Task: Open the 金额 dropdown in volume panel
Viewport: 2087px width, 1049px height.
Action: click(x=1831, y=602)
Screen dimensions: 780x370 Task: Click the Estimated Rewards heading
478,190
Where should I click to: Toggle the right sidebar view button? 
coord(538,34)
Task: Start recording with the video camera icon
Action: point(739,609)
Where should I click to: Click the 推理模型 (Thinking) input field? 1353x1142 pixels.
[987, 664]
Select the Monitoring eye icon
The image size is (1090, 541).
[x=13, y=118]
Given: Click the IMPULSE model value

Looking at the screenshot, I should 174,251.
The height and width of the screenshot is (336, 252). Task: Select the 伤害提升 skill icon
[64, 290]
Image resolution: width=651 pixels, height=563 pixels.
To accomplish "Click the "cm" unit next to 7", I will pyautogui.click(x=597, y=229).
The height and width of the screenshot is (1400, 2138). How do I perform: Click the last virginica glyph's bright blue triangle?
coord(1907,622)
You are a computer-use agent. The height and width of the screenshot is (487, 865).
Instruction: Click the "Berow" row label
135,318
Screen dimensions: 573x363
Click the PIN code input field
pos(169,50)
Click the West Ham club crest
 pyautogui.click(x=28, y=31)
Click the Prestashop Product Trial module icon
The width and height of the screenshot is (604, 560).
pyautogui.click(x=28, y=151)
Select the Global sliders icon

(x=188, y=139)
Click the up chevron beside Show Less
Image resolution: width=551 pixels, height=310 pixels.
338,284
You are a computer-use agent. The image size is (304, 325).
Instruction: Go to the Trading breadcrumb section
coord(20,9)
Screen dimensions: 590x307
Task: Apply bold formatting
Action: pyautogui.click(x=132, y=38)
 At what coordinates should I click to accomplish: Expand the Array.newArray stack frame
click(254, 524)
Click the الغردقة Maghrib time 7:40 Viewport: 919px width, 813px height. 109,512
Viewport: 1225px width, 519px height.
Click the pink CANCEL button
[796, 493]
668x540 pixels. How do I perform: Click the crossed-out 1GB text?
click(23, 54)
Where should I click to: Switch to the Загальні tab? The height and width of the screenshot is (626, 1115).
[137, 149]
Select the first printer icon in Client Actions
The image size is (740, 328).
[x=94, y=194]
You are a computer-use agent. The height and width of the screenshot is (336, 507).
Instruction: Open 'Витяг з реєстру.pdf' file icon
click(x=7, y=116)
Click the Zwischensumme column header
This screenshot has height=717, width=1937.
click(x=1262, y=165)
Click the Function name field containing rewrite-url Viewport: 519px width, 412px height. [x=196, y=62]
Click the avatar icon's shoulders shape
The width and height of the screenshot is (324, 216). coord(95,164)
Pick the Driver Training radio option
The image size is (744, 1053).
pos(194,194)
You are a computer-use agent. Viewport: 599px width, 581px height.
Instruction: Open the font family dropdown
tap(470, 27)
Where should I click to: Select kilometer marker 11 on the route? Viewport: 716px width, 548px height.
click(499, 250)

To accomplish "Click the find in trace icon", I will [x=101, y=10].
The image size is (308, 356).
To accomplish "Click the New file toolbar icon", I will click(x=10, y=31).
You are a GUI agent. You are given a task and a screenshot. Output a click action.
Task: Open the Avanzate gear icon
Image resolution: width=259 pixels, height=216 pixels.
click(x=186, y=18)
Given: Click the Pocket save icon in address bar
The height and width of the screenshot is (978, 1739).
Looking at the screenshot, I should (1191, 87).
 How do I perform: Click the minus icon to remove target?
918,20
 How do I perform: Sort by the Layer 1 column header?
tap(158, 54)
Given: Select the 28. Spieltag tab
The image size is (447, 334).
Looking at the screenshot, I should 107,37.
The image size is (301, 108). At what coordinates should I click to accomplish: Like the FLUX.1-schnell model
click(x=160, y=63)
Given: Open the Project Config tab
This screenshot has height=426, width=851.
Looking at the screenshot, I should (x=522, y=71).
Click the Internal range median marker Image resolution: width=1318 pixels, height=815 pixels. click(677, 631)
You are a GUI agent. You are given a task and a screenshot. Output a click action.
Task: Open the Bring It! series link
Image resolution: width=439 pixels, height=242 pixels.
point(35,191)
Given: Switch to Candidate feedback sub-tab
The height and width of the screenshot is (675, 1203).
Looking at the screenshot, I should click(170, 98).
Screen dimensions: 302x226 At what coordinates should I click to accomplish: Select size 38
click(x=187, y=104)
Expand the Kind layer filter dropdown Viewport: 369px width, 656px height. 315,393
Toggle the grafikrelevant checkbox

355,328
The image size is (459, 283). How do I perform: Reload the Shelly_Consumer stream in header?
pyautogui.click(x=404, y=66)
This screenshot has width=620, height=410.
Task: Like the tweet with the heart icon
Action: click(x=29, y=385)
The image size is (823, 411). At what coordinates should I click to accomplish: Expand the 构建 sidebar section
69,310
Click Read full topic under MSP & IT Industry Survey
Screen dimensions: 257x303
□ □ □ □ □
▸ **Job**: Format the data above as a JSON list of strings, with each line as its own string and blank lines left out.

▸ **Solution to this exercise**:
[
  "Task: Open the 金额 dropdown in volume panel",
  "Viewport: 2087px width, 1049px height.",
  "Action: click(x=1831, y=602)",
  "Screen dimensions: 780x370 Task: Click the Estimated Rewards heading",
  "478,190",
  "Where should I click to: Toggle the right sidebar view button? ",
  "coord(538,34)",
  "Task: Start recording with the video camera icon",
  "Action: point(739,609)",
  "Where should I click to: Click the 推理模型 (Thinking) input field? 1353x1142 pixels.",
  "[987, 664]",
  "Select the Monitoring eye icon",
  "The image size is (1090, 541).",
  "[x=13, y=118]",
  "Given: Click the IMPULSE model value",
  "Looking at the screenshot, I should 174,251.",
  "The height and width of the screenshot is (336, 252). Task: Select the 伤害提升 skill icon",
  "[64, 290]",
  "Image resolution: width=651 pixels, height=563 pixels.",
  "To accomplish \"Click the \"cm\" unit next to 7\", I will pyautogui.click(x=597, y=229).",
  "The height and width of the screenshot is (1400, 2138). How do I perform: Click the last virginica glyph's bright blue triangle?",
  "coord(1907,622)",
  "You are a computer-use agent. The height and width of the screenshot is (487, 865).",
  "Instruction: Click the \"Berow\" row label",
  "135,318",
  "Screen dimensions: 573x363",
  "Click the PIN code input field",
  "pos(169,50)",
  "Click the West Ham club crest",
  " pyautogui.click(x=28, y=31)",
  "Click the Prestashop Product Trial module icon",
  "The width and height of the screenshot is (604, 560).",
  "pyautogui.click(x=28, y=151)",
  "Select the Global sliders icon",
  "(x=188, y=139)",
  "Click the up chevron beside Show Less",
  "Image resolution: width=551 pixels, height=310 pixels.",
  "338,284",
  "You are a computer-use agent. The image size is (304, 325).",
  "Instruction: Go to the Trading breadcrumb section",
  "coord(20,9)",
  "Screen dimensions: 590x307",
  "Task: Apply bold formatting",
  "Action: pyautogui.click(x=132, y=38)",
  " At what coordinates should I click to accomplish: Expand the Array.newArray stack frame",
  "click(254, 524)",
  "Click the الغردقة Maghrib time 7:40 Viewport: 919px width, 813px height. 109,512",
  "Viewport: 1225px width, 519px height.",
  "Click the pink CANCEL button",
  "[796, 493]",
  "668x540 pixels. How do I perform: Click the crossed-out 1GB text?",
  "click(23, 54)",
  "Where should I click to: Switch to the Загальні tab? The height and width of the screenshot is (626, 1115).",
  "[137, 149]",
  "Select the first printer icon in Client Actions",
  "The image size is (740, 328).",
  "[x=94, y=194]",
  "You are a computer-use agent. The height and width of the screenshot is (336, 507).",
  "Instruction: Open 'Витяг з реєстру.pdf' file icon",
  "click(x=7, y=116)",
  "Click the Zwischensumme column header",
  "This screenshot has height=717, width=1937.",
  "click(x=1262, y=165)",
  "Click the Function name field containing rewrite-url Viewport: 519px width, 412px height. [x=196, y=62]",
  "Click the avatar icon's shoulders shape",
  "The width and height of the screenshot is (324, 216). coord(95,164)",
  "Pick the Driver Training radio option",
  "The image size is (744, 1053).",
  "pos(194,194)",
  "You are a computer-use agent. Viewport: 599px width, 581px height.",
  "Instruction: Open the font family dropdown",
  "tap(470, 27)",
  "Where should I click to: Select kilometer marker 11 on the route? Viewport: 716px width, 548px height.",
  "click(499, 250)",
  "To accomplish \"Click the find in trace icon\", I will [x=101, y=10].",
  "The image size is (308, 356).",
  "To accomplish \"Click the New file toolbar icon\", I will click(x=10, y=31).",
  "You are a GUI agent. You are given a task and a screenshot. Output a click action.",
  "Task: Open the Avanzate gear icon",
  "Image resolution: width=259 pixels, height=216 pixels.",
  "click(x=186, y=18)",
  "Given: Click the Pocket save icon in address bar",
  "The height and width of the screenshot is (978, 1739).",
  "Looking at the screenshot, I should (1191, 87).",
  " How do I perform: Click the minus icon to remove target?",
  "918,20",
  " How do I perform: Sort by the Layer 1 column header?",
  "tap(158, 54)",
  "Given: Select the 28. Spieltag tab",
  "The image size is (447, 334).",
  "Looking at the screenshot, I should 107,37.",
  "The image size is (301, 108). At what coordinates should I click to accomplish: Like the FLUX.1-schnell model",
  "click(x=160, y=63)",
  "Given: Open the Project Config tab",
  "This screenshot has height=426, width=851.",
  "Looking at the screenshot, I should (x=522, y=71).",
  "Click the Internal range median marker Image resolution: width=1318 pixels, height=815 pixels. click(677, 631)",
  "You are a GUI agent. You are given a task and a screenshot. Output a click action.",
  "Task: Open the Bring It! series link",
  "Image resolution: width=439 pixels, height=242 pixels.",
  "point(35,191)",
  "Given: Switch to Candidate feedback sub-tab",
  "The height and width of the screenshot is (675, 1203).",
  "Looking at the screenshot, I should click(170, 98).",
  "Screen dimensions: 302x226 At what coordinates should I click to accomplish: Select size 38",
  "click(x=187, y=104)",
  "Expand the Kind layer filter dropdown Viewport: 369px width, 656px height. 315,393",
  "Toggle the grafikrelevant checkbox",
  "355,328",
  "The image size is (459, 283). How do I perform: Reload the Shelly_Consumer stream in header?",
  "pyautogui.click(x=404, y=66)",
  "This screenshot has width=620, height=410.",
  "Task: Like the tweet with the heart icon",
  "Action: click(x=29, y=385)",
  "The image size is (823, 411). At what coordinates should I click to accomplish: Expand the 构建 sidebar section",
  "69,310",
  "Click Read full topic under MSP & IT Industry Survey",
  "Screen dimensions: 257x303"
]